[Work instruction] Could you update the Marvel SNAP article's text between "This has an" and "your selected cards.", inclusive, so that "introductory deck" becomes "starter deck"?

I’m extremely picky when it comes to collectible card games. As a genre, they suffer from too many problems for players to just jump in and enjoy them. That goes doubly so for players new to CCGs in general. In my time playing Marvel SNAP, I think developer Second Dinner has found a solution that could change the genre going forward. Let’s take a closer look at what they’ve done differently from other CCGs, how it alleviates many of the pain points of the genre, and what they still need to improve from here.

In Marvel SNAP, quitting matches is a valid and expected strategy.

In online games, rage quitters are an unavoidable problem. Card games especially can get drawn out as one player dominates an opponent. Marvel SNAP instead makes quitting, or “retreating,” a core part of the game. Importantly, matches are short and the stakes ramp up quickly. If you can get an opponent to retreat, it’s just as valid of a win as if you had beaten the opponent traditionally.

At stake are the game’s unit of player progress, “cubes.” A player sure of his victory can propose to double the number of cubes as part of his turn by “snapping.” The other player can then either ante up the cubes, or retreat at the current cube cost of losing.

This is a far bigger deal in practice than what it looks like on paper, and the game design implications are numerous.

It’s all in the mind games.

At the lowest level, it means quitters are still playing. It’s incredibly demoralizing in other games when you opponent just leaves. In the worst case, an opponent in SNAP leaving is just a simple win. In the best case, players with a perchance for quitting can now do so without the negative connotation. Even better, the player who snaps is essentially offering the other player to quit early. Accepting the challenge naturally foments a natural rivalry between the two players.

Dig a little deeper though, and snapping can also be used as a bluff. Perhaps you don’t have any more tricks up your sleeve, but your opponent doesn’t know that. If you think snapping would sufficiently scare an opponent, that’s also a win.

Alternatively, players can feign weakness and pull a surprise play. Accepting a snap without snapping yourself can be seen by the other player as you are likely to continue your current strategy. That’s when you spring your trap and take all the cubes for yourself.

Deck possibilities are endless, but decks themselves are small.

Marvel SNAP has an impressive amount of cards. Of those cards, only 12 can comprise a deck. This strict limitation keeps games short, but it also forces decks to be sufficiently focused so as to always have weaknesses. In other words, no one deck can have too much of an advantage. With hundreds of cards can choose from, that’s a lot of strategy space in deck building alone.

Most other CCGs use a much higher card count per deck. Marvel SNAP’s small decks limit randomness and allow you to enact your strategies more reliably. In return, you can’t plan for every contingency.

This has an unintuitive benefit for new players as well, and players that don’t fall for the tricks of mobile game gacha mechanics. The game’s solid introductory deck remains viable well into the game. Indeed, any solid deck you can make lasts a good while. Even when faced against opponents with superior cards, getting better at the game remains about playing smarter and tricking your opponent more than the sum of your selected cards.

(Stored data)
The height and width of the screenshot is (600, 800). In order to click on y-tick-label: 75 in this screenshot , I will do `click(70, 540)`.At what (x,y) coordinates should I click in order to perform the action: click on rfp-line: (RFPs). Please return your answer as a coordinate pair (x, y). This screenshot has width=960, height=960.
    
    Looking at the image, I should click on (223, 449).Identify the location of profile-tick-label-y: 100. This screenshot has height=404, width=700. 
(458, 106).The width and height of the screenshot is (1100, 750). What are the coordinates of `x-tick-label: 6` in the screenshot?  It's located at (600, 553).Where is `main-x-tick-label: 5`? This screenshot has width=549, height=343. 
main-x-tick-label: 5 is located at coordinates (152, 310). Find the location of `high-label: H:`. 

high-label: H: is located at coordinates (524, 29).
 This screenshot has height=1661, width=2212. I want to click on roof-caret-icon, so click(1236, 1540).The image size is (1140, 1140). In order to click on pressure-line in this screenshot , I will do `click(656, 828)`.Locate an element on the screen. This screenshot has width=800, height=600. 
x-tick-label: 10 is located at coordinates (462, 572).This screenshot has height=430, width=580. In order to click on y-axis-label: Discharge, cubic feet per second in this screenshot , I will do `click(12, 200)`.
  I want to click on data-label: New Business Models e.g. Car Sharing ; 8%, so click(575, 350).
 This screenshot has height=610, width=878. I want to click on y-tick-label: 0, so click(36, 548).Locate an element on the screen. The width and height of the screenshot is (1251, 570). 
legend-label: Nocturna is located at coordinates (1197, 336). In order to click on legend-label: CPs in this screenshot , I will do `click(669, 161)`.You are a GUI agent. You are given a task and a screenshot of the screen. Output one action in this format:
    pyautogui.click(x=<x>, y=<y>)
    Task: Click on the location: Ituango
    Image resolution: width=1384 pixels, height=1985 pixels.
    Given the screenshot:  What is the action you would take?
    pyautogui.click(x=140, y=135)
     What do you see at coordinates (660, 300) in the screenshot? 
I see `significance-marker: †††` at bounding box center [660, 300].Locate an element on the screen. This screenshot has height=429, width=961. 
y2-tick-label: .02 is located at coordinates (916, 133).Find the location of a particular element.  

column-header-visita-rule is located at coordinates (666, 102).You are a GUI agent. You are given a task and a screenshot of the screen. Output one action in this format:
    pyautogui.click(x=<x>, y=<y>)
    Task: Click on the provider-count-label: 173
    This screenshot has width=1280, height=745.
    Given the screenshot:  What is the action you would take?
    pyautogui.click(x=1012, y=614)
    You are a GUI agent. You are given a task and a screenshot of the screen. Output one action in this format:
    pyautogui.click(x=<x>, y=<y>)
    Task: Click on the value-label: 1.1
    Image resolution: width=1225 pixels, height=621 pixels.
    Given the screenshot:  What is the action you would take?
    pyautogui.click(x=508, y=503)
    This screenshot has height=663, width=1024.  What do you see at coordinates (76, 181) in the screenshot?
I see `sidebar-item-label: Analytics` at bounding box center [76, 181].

[Finished task]
This has an unintuitive benefit for new players as well, and players that don’t fall for the tricks of mobile game gacha mechanics. The game’s solid starter deck remains viable well into the game. Indeed, any solid deck you can make lasts a good while. Even when faced against opponents with superior cards, getting better at the game remains about playing smarter and tricking your opponent more than the sum of your selected cards.